Could you output the entire listing without altering anything?

## Dataset records:
++++++++

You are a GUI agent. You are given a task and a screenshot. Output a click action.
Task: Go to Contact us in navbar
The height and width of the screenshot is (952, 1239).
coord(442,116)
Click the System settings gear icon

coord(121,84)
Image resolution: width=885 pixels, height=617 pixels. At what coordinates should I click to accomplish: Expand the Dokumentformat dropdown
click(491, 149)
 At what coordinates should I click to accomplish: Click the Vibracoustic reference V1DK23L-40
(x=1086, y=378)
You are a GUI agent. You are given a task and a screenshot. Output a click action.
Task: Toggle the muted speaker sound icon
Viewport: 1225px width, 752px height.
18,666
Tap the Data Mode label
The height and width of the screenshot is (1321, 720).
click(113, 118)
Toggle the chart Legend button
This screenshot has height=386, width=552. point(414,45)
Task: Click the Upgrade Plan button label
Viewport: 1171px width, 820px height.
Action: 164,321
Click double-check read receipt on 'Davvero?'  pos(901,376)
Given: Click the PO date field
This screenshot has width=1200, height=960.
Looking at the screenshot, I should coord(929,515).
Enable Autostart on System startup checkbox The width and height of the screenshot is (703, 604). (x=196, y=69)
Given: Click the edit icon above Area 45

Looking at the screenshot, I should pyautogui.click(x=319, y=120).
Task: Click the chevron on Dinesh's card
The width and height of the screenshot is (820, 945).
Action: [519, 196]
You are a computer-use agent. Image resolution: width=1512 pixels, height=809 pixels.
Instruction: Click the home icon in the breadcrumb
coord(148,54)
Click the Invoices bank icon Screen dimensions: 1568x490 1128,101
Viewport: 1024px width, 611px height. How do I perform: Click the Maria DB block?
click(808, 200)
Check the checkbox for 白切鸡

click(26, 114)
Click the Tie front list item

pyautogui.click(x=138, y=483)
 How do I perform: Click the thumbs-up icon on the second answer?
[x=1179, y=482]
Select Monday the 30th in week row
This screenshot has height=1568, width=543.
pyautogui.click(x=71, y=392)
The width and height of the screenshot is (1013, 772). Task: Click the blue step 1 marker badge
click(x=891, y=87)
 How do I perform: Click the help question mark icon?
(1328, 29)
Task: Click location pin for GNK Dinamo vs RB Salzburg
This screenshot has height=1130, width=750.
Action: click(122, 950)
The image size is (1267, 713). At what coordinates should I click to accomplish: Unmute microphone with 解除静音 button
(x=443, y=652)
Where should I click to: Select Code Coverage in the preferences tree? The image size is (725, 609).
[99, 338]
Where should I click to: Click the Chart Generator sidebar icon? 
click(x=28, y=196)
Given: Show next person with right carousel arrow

++++++++

## Answer to this exercise:
You are a GUI agent. You are given a task and a screenshot. Output a click action.
Task: Go to Contact us in navbar
The height and width of the screenshot is (952, 1239).
coord(442,116)
Click the System settings gear icon

coord(121,84)
Image resolution: width=885 pixels, height=617 pixels. At what coordinates should I click to accomplish: Expand the Dokumentformat dropdown
click(491, 149)
 At what coordinates should I click to accomplish: Click the Vibracoustic reference V1DK23L-40
(x=1086, y=378)
You are a GUI agent. You are given a task and a screenshot. Output a click action.
Task: Toggle the muted speaker sound icon
Viewport: 1225px width, 752px height.
18,666
Tap the Data Mode label
The height and width of the screenshot is (1321, 720).
click(113, 118)
Toggle the chart Legend button
This screenshot has height=386, width=552. point(414,45)
Task: Click the Upgrade Plan button label
Viewport: 1171px width, 820px height.
Action: 164,321
Click double-check read receipt on 'Davvero?'  pos(901,376)
Given: Click the PO date field
This screenshot has width=1200, height=960.
Looking at the screenshot, I should coord(929,515).
Enable Autostart on System startup checkbox The width and height of the screenshot is (703, 604). (x=196, y=69)
Given: Click the edit icon above Area 45

Looking at the screenshot, I should pyautogui.click(x=319, y=120).
Task: Click the chevron on Dinesh's card
The width and height of the screenshot is (820, 945).
Action: [519, 196]
You are a computer-use agent. Image resolution: width=1512 pixels, height=809 pixels.
Instruction: Click the home icon in the breadcrumb
coord(148,54)
Click the Invoices bank icon Screen dimensions: 1568x490 1128,101
Viewport: 1024px width, 611px height. How do I perform: Click the Maria DB block?
click(808, 200)
Check the checkbox for 白切鸡

click(26, 114)
Click the Tie front list item

pyautogui.click(x=138, y=483)
 How do I perform: Click the thumbs-up icon on the second answer?
[x=1179, y=482]
Select Monday the 30th in week row
This screenshot has height=1568, width=543.
pyautogui.click(x=71, y=392)
The width and height of the screenshot is (1013, 772). Task: Click the blue step 1 marker badge
click(x=891, y=87)
 How do I perform: Click the help question mark icon?
(1328, 29)
Task: Click location pin for GNK Dinamo vs RB Salzburg
This screenshot has height=1130, width=750.
Action: click(122, 950)
The image size is (1267, 713). At what coordinates should I click to accomplish: Unmute microphone with 解除静音 button
(x=443, y=652)
Where should I click to: Select Code Coverage in the preferences tree? The image size is (725, 609).
[99, 338]
Where should I click to: Click the Chart Generator sidebar icon? 
click(x=28, y=196)
Given: Show next person with right carousel arrow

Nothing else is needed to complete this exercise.